## Source records
============

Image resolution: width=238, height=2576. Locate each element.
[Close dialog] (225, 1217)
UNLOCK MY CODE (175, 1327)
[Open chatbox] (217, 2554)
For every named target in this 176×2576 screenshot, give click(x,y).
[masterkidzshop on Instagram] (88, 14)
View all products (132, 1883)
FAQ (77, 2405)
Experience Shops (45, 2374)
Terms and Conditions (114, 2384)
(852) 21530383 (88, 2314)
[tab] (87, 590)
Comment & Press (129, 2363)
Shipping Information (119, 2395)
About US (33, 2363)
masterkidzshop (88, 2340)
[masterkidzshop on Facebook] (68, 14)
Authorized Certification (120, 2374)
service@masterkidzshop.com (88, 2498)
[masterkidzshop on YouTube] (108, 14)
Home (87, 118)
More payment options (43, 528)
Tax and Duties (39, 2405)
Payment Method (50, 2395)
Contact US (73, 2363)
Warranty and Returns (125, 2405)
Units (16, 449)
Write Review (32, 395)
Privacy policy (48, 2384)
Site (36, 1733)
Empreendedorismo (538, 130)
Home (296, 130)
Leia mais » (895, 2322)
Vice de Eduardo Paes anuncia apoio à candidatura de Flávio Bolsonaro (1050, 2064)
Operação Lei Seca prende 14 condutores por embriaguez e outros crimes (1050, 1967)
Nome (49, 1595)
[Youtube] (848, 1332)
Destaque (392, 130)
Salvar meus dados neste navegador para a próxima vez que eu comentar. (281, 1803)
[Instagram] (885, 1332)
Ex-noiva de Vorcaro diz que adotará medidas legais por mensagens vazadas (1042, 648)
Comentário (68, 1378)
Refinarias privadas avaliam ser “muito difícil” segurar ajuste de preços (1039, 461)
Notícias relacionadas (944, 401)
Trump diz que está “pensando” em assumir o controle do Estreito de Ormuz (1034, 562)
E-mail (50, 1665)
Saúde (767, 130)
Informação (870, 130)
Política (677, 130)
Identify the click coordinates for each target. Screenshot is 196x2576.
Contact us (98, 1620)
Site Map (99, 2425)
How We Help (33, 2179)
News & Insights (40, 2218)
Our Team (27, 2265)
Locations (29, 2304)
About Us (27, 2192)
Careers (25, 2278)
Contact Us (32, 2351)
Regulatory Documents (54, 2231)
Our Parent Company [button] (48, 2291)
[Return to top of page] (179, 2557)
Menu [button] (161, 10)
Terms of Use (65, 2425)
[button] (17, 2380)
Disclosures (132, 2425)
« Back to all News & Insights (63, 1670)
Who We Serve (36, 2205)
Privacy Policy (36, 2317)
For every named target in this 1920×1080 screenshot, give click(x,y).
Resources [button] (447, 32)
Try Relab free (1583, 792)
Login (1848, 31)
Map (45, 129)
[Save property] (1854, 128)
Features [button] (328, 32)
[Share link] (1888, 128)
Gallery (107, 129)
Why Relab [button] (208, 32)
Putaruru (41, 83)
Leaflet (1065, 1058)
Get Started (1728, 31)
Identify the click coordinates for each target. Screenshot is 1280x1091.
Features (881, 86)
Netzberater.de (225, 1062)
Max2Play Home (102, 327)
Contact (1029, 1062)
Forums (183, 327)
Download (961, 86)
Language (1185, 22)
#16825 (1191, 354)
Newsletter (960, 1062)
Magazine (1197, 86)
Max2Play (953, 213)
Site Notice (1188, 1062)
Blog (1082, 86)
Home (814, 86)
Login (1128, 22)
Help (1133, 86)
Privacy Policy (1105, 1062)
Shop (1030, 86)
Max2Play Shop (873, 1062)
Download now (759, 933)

============

## INSTRUCTIONS FOR THE TASK
All of the records should be repeated precisely as written.

## ANSWER TO THIS PROBLEM
Image resolution: width=238, height=2576. Locate each element.
[Close dialog] (225, 1217)
UNLOCK MY CODE (175, 1327)
[Open chatbox] (217, 2554)
For every named target in this 176×2576 screenshot, give click(x,y).
[masterkidzshop on Instagram] (88, 14)
View all products (132, 1883)
FAQ (77, 2405)
Experience Shops (45, 2374)
Terms and Conditions (114, 2384)
(852) 21530383 (88, 2314)
[tab] (87, 590)
Comment & Press (129, 2363)
Shipping Information (119, 2395)
About US (33, 2363)
masterkidzshop (88, 2340)
[masterkidzshop on Facebook] (68, 14)
Authorized Certification (120, 2374)
service@masterkidzshop.com (88, 2498)
[masterkidzshop on YouTube] (108, 14)
Home (87, 118)
More payment options (43, 528)
Tax and Duties (39, 2405)
Payment Method (50, 2395)
Contact US (73, 2363)
Warranty and Returns (125, 2405)
Units (16, 449)
Write Review (32, 395)
Privacy policy (48, 2384)
Site (36, 1733)
Empreendedorismo (538, 130)
Home (296, 130)
Leia mais » (895, 2322)
Vice de Eduardo Paes anuncia apoio à candidatura de Flávio Bolsonaro (1050, 2064)
Operação Lei Seca prende 14 condutores por embriaguez e outros crimes (1050, 1967)
Nome (49, 1595)
[Youtube] (848, 1332)
Destaque (392, 130)
Salvar meus dados neste navegador para a próxima vez que eu comentar. (281, 1803)
[Instagram] (885, 1332)
Ex-noiva de Vorcaro diz que adotará medidas legais por mensagens vazadas (1042, 648)
Comentário (68, 1378)
Refinarias privadas avaliam ser “muito difícil” segurar ajuste de preços (1039, 461)
Notícias relacionadas (944, 401)
Trump diz que está “pensando” em assumir o controle do Estreito de Ormuz (1034, 562)
E-mail (50, 1665)
Saúde (767, 130)
Informação (870, 130)
Política (677, 130)
Identify the click coordinates for each target. Screenshot is 196x2576.
Contact us (98, 1620)
Site Map (99, 2425)
How We Help (33, 2179)
News & Insights (40, 2218)
Our Team (27, 2265)
Locations (29, 2304)
About Us (27, 2192)
Careers (25, 2278)
Contact Us (32, 2351)
Regulatory Documents (54, 2231)
Our Parent Company [button] (48, 2291)
[Return to top of page] (179, 2557)
Menu [button] (161, 10)
Terms of Use (65, 2425)
[button] (17, 2380)
Disclosures (132, 2425)
« Back to all News & Insights (63, 1670)
Who We Serve (36, 2205)
Privacy Policy (36, 2317)
For every named target in this 1920×1080 screenshot, give click(x,y).
Resources [button] (447, 32)
Try Relab free (1583, 792)
Login (1848, 31)
Map (45, 129)
[Save property] (1854, 128)
Features [button] (328, 32)
[Share link] (1888, 128)
Gallery (107, 129)
Why Relab [button] (208, 32)
Putaruru (41, 83)
Leaflet (1065, 1058)
Get Started (1728, 31)
Identify the click coordinates for each target. Screenshot is 1280x1091.
Features (881, 86)
Netzberater.de (225, 1062)
Max2Play Home (102, 327)
Contact (1029, 1062)
Forums (183, 327)
Download (961, 86)
Language (1185, 22)
#16825 (1191, 354)
Newsletter (960, 1062)
Magazine (1197, 86)
Max2Play (953, 213)
Site Notice (1188, 1062)
Blog (1082, 86)
Home (814, 86)
Login (1128, 22)
Help (1133, 86)
Privacy Policy (1105, 1062)
Shop (1030, 86)
Max2Play Shop (873, 1062)
Download now (759, 933)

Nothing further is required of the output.